* **DOCUMENT SECTION**
--------------------------------
The rules can be a bit complicated, and depend on whether having the care in place provided you the opportunity to work or seek employment.
From Publication 17:
To be work-related, your expenses must allow you to work or look for work. If you are married, generally both you and your spouse must work or look for work. One spouse is treated as working during any month he or she is a full-time student or is not physically or mentally able to care for himself or herself.
Your work can be for others or in your own business or partnership. It can be either full time or part time.
Work also includes actively looking for work. However, if you do not find a job and have no earned income for the year, you cannot take this credit. See Earned Income Test , earlier.
An expense is not considered work-related merely because you had it while you were working. The purpose of the expense must be to allow you to work. Whether your expenses allow you to work or look for work depends on the facts.
Consequently, it really depends on your employment status, but there are requirements to determine if the nature of the program is a "care center".
A dependent care center is a place that provides care for more than six persons (other than persons who live there) and receives a fee, payment, or grant for providing services for any of those persons, even if the center is not run for profit.
--------------------------------
* **DATA SECTION**
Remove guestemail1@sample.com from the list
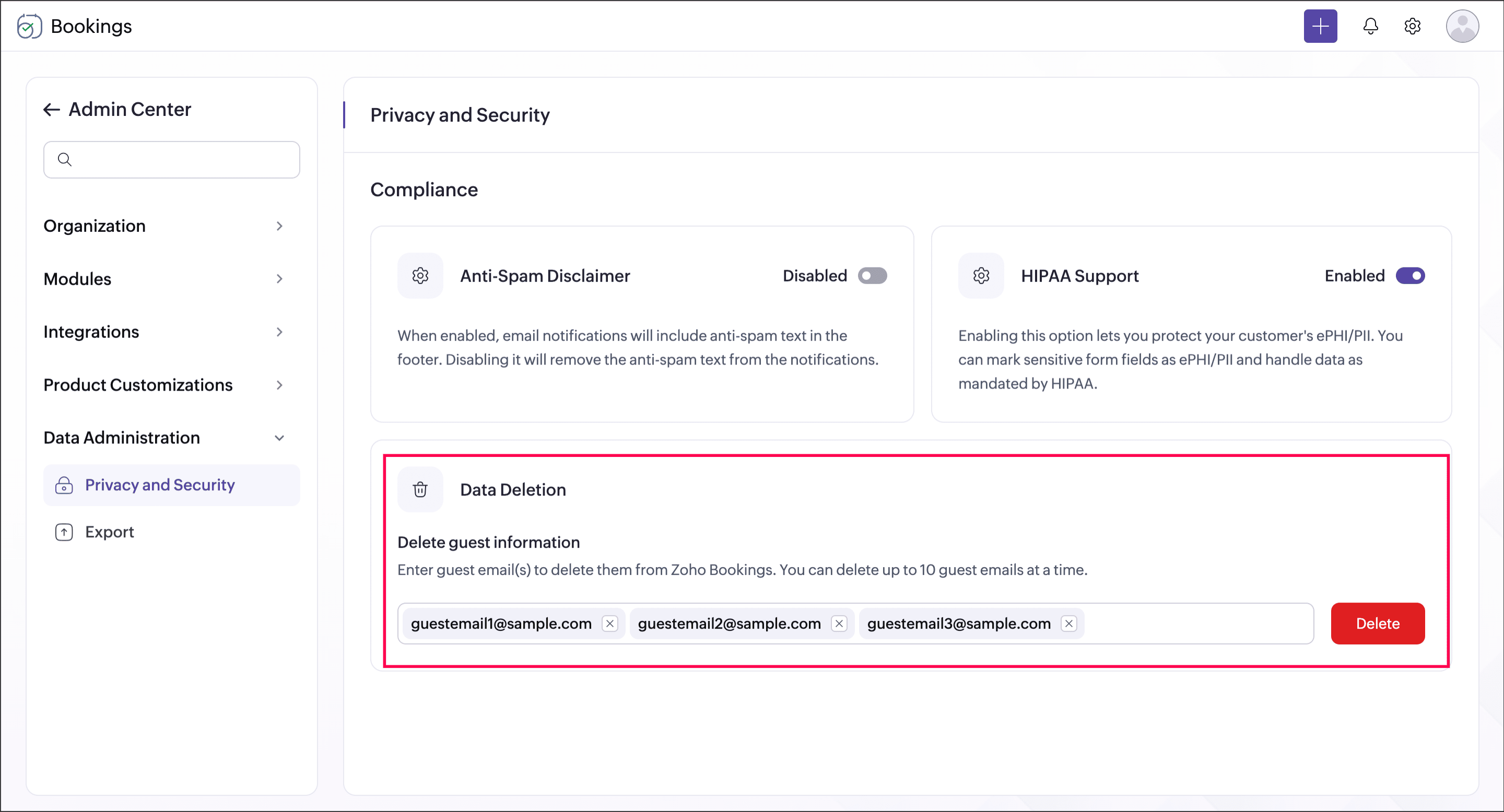(610, 623)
--------------------------------
* **PROMPT 1**
In the passage on work-related care expenses, edit the part that opens with the words containing "Work also includes" and closes with "run for profit.", replacing "dependent care center" with "day care facility".
* **PROMPT 2**
Proceed with the passage on work-related care expenses, writing on from its final sentence.

* **EXERCISE OUTPUT 1**
Work also includes actively looking for work. However, if you do not find a job and have no earned income for the year, you cannot take this credit. See Earned Income Test , earlier.
An expense is not considered work-related merely because you had it while you were working. The purpose of the expense must be to allow you to work. Whether your expenses allow you to work or look for work depends on the facts.
Consequently, it really depends on your employment status, but there are requirements to determine if the nature of the program is a "care center".
A day care facility is a place that provides care for more than six persons (other than persons who live there) and receives a fee, payment, or grant for providing services for any of those persons, even if the center is not run for profit.

* **EXERCISE OUTPUT 2**
To determine whether a dependent over aged 13 can qualify (the age limits are different for the Child and Dependent Care credit than for whether the child can be your dependent):
Physically or mentally not able to care for oneself. Persons who cannot dress, clean, or feed themselves because of physical or mental problems are considered not able to care for themselves. Also, persons who must have constant attention to prevent them from injuring themselves or others are considered not able to care for themselves.
The IRS would probably require you to have some form of medical documentation of the condition of the individual that is being cared for. The receipts would be required if your return was audited, but as long as you have them, you don't need to enclose them.
Since much of this answer depends on your individual situation, it's best to consult with an EA/CPA or attorney that knows all of the facts of your return.